▸ Fragmento dado:
Algo en la escritura de Jean Daive me trae a la memoria las palabras de Bachmann. Cuando conoce a Paul Celan, París es un lugar preparado para la ebullición. Una ciudad convulsa que, podríamos decir, no sabe cómo escribir un nuevo mundo. Contrasta, pues, con la humildad lingüística (dice Judith Butler) de Celan, donde las palabras se desmenuzan, se descomponen una y otra vez, llevando al límite eso que cada una significa. De hecho, en esa forma tan elíptica del autor de desgranar los paseos con el poeta uno se siente tentado de advertir un vocabulario. O un alfabeto. O un lenguaje. O, simplemente, la tentativa que lleva a cabo Daive para dar cuenta de su amigo muerto. De ese poeta en el que se arracimaban demasiadas cosas, demasiados condicionantes: su naturaleza apátrida, su sangre judía y su lengua alemana; el conflicto interno con intelectuales de su tiempo, entre ellos, Martin Heidegger y Theodor Adorno; el filo permanente de la muerte, la de sus padres durante el Holocausto y la suya propia cuando decida arrojarse a las aguas del Sena; y la forma en la que se decantan las palabras de su poesía.

▸ Qué se pide:
**A.** Enumera todas las personas que se nombran en el fragmento sobre Jean Daive y Paul Celan.
**B.** Convierte en una lista breve el párrafo del fragmento que empieza con "Algo en la escritura de Jean Daive", conservando sus datos principales.
**C.** Retoma el fragmento sobre Jean Daive y Paul Celan después de su última oración y continúalo con un párrafo más.

▸ Material seleccionado:

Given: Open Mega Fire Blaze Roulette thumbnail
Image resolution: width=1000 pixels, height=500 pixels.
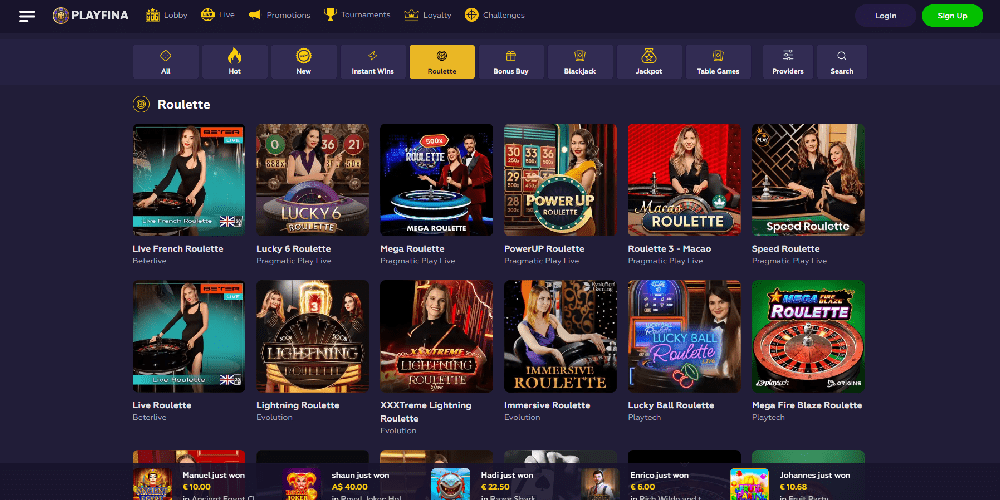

---

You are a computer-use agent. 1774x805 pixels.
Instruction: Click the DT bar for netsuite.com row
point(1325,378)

▸ Respuestas:
**A.**
- Jean Daive
- Bachmann
- Paul Celan
- Judith Butler
- Martin Heidegger
- Theodor Adorno

**B.**
- La escritura de Jean Daive evoca las palabras de Bachmann.
- París, en la época en que Daive conoce a Celan, es una ciudad convulsa que no sabe cómo escribir un nuevo mundo.
- Contrasta con la humildad lingüística de Celan, según Judith Butler: sus palabras se desmenuzan y se descomponen hasta el límite de su significado.
- La forma elíptica en que Daive narra sus paseos con el poeta sugiere un vocabulario, un alfabeto, un lenguaje o un intento de dar cuenta del amigo muerto.
- En Celan confluían muchos condicionantes:
  - su naturaleza apátrida, su sangre judía y su lengua alemana;
  - el conflicto con intelectuales de su tiempo, como Martin Heidegger y Theodor Adorno;
  - la muerte, la de sus padres en el Holocausto y la suya al arrojarse al Sena;
  - la forma en que se decantan las palabras de su poesía.

**C.**
El escenario parece siempre el mismo: la calle del Ulm, la École Normale, La contrescarpe, Longchamp, Tournefort, la comida en Le Chope, las horas sentados frente a un texto que a menudo no se sabe qué espera antes, si la lectura o su traducción. Y entre tantas observaciones, una certeza: las palabras pertenecen a nuestro metabolismo. Daive retrata a Celan, lo viste a través del lenguaje y lo desviste a través de la fragilidad de la lengua. Habla del poeta y del amigo, y de cómo escribir sobre él es, describirle, de alguna manera significa traducirlo: “Una palabra es una palabra y traducirme es encontrar siempre la palabra adecuada. A veces es necesario dejarse llevar por la deriva del sentido. Es necesario volver de inmediato al punto de partida, retomar el sentido literal: es el apropiado”. En ocasiones, Daive habla de Celan como de un secreto que se aproxima lentamente hacia nosotros, como un ejercicio de deducción, como un poema que se extiende por los lugares que marcan sus paseos, por las mujeres que marcan su biografía. “Nada de palabras o imágenes, sino que reducía a una reja el mundo para dilucidarlo”. También este retrato es una reja mediante la cuál dilucidar a Celan.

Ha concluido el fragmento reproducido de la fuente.